リーダーとして上に立つには、この3つの条件があれば十分です。やりたいことが明確であれば旗を挙げることができます。共感力が備わっていれば仲間を集めることができます。コミュニケーション力があればみんなを最後まで引っ張っていくことができます。

 「判断力はいらないのか」「人間力が必要でしょう」「分析力も大事では」などと言い出せばキリがありません。3つで十分。ウソだと思うなら、ちょっと歴代の総理大臣を思い浮かべてみてください。総理大臣でもこの3つの条件を備えている人はあまりいないことがわかります。一国のリーダーでもそうなのだから、ふつうの職場ならなおさらそうです。

 さらにいえば、この3つの条件をリーダー個人がすべて持つ必要はありません。チーム全体で機能を果たすことができればいいのです。リーダーに絶対必要なのは第1の条件である「やりたいことが明確」であること。共感力やコミュニケーション力はチーム内の他のメンバーに任せてもかまいません。

金曜の夜、社員が憂鬱になる職場

 リーダーの条件の次は、人を使うことについて。どうすれば人をうまく率いることができるでしょうか。これも3つあります。

 第1は楽しい職場にすること。熊本県八代市にある会社に頼まれ、講演に行ったことがあります。金曜日の夜の講演でしたので、その後、社員の皆さんと一緒に飲みに行きました。その時、若い社員が異口同音にこう言い出したのです。「出口さん、僕ら、金曜日のこの時間になると気が滅入ってくるんです」

 翌日は土曜日で仕事は休みです。僕は不思議に思いました。「明日の明後日も休みだからデートもできるし、ドライブにも行ける。楽しいじゃないですか」。すると彼らはこう返したのです。「この会社は八代で“人間動物園”と言われています。みんな面白い人ばかり。金曜の夜になると、『こんな面白い仲間と2日間も別れなくてはいけないのか』とがっくりきます。日曜日に大河ドラマが始まる頃になると、『あと1晩寝ればみんなに会える』と思って元気になるのです」。

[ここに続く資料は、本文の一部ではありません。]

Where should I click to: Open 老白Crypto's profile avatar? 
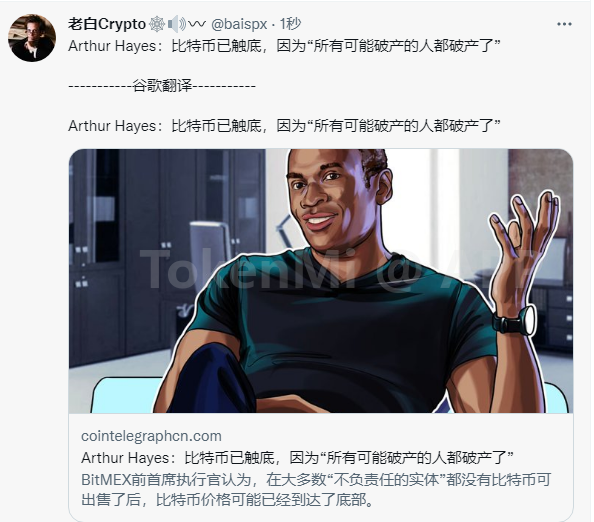pos(32,38)
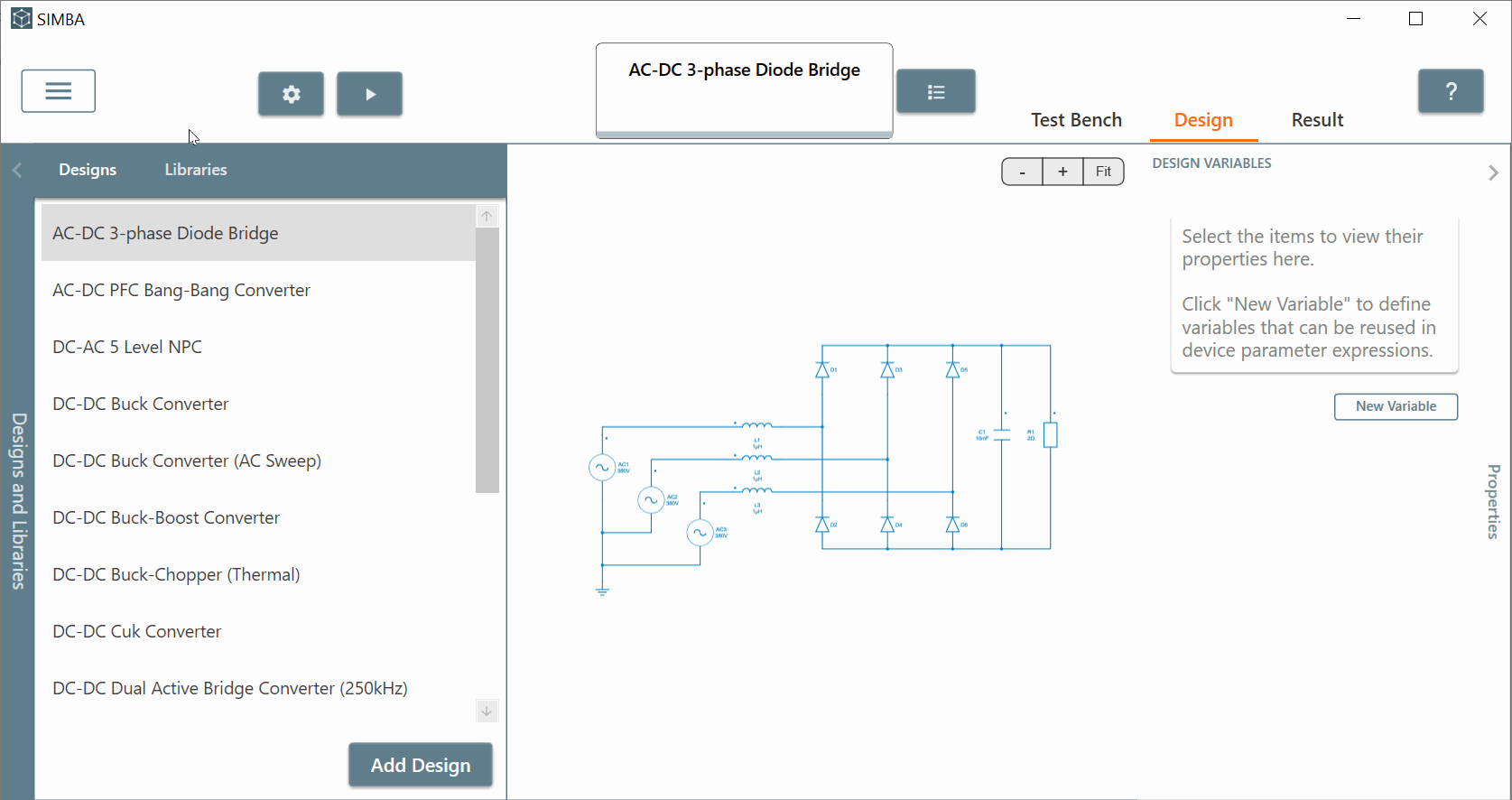Open the design list icon button

[x=935, y=91]
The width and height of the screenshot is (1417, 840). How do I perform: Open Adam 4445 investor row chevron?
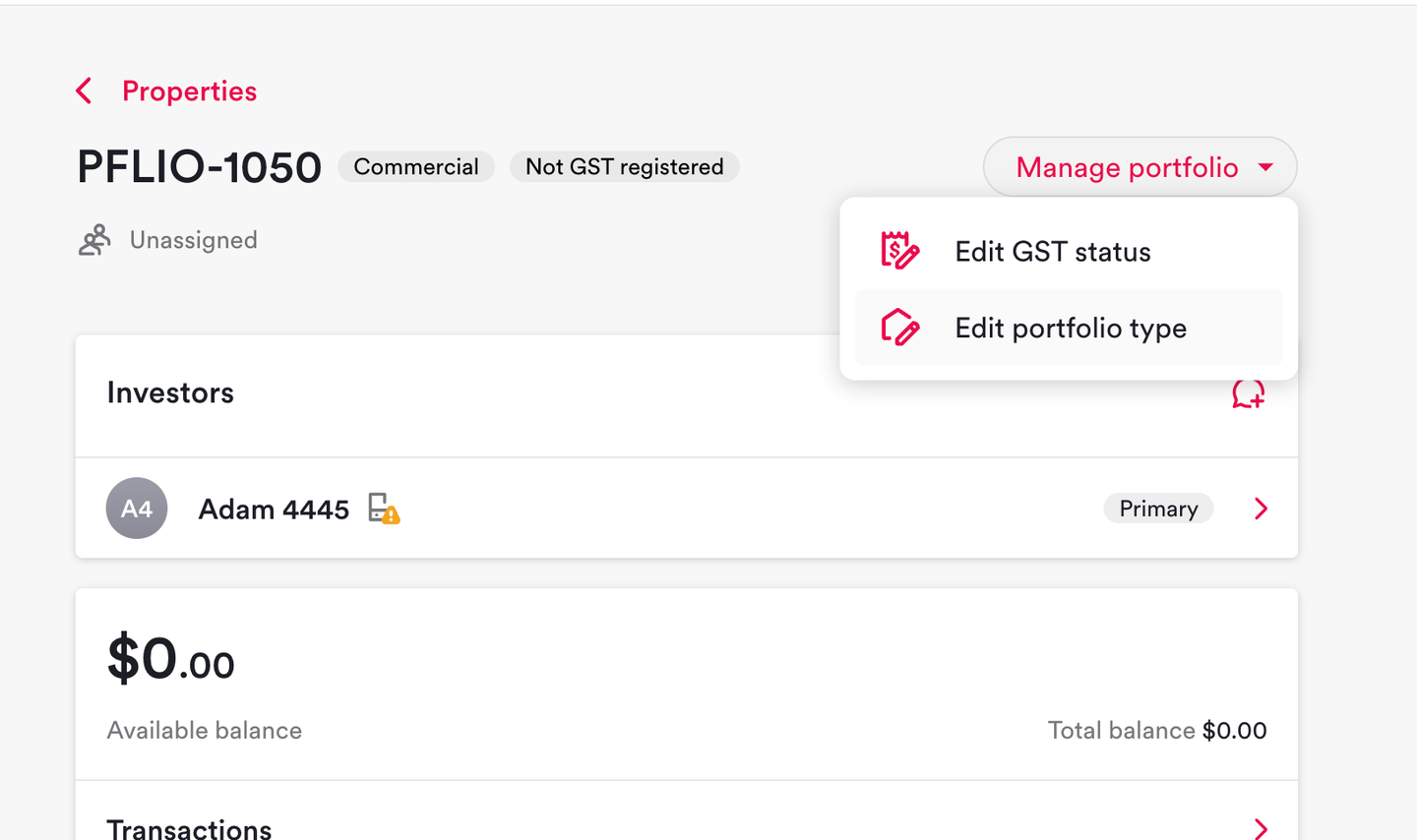[1261, 509]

 こんな楽しい職場なら、誰もが喜んで働くでしょう。リーダーがうまく人を率いるには、こういう楽しい職場環境づくりが何よりも必要です。

 第2は適材適所を徹底すること。野球のピンチヒッターが一番わかりやすいでしょう。「コイツは勝負強い」「集中力が高い」と知る指揮官が、その選手をピンチヒッターに使って勝負を賭ける。選手の方も大事な場面で使ってもらえることを意気に感じ、「よっしゃ」とバットを一振りして試合を決する。これが理想の適材適所のあり方です。リーダーは一人ひとりの得意なこと、やりたいことを理解し、信頼して任せる。そうすれば部下は目一杯の力を発揮し、それに応えようとするものです。

 逆に不得手なことをやらされるのは苦行でしかありません。部下を上手に率いたいと思うのなら、急がば回れでじっくり面談をして「何がしたいのか」「何が得意だと思っているのか」をよく知ることが大切です。このプロセスがなければ、人を上手に使うことはできません。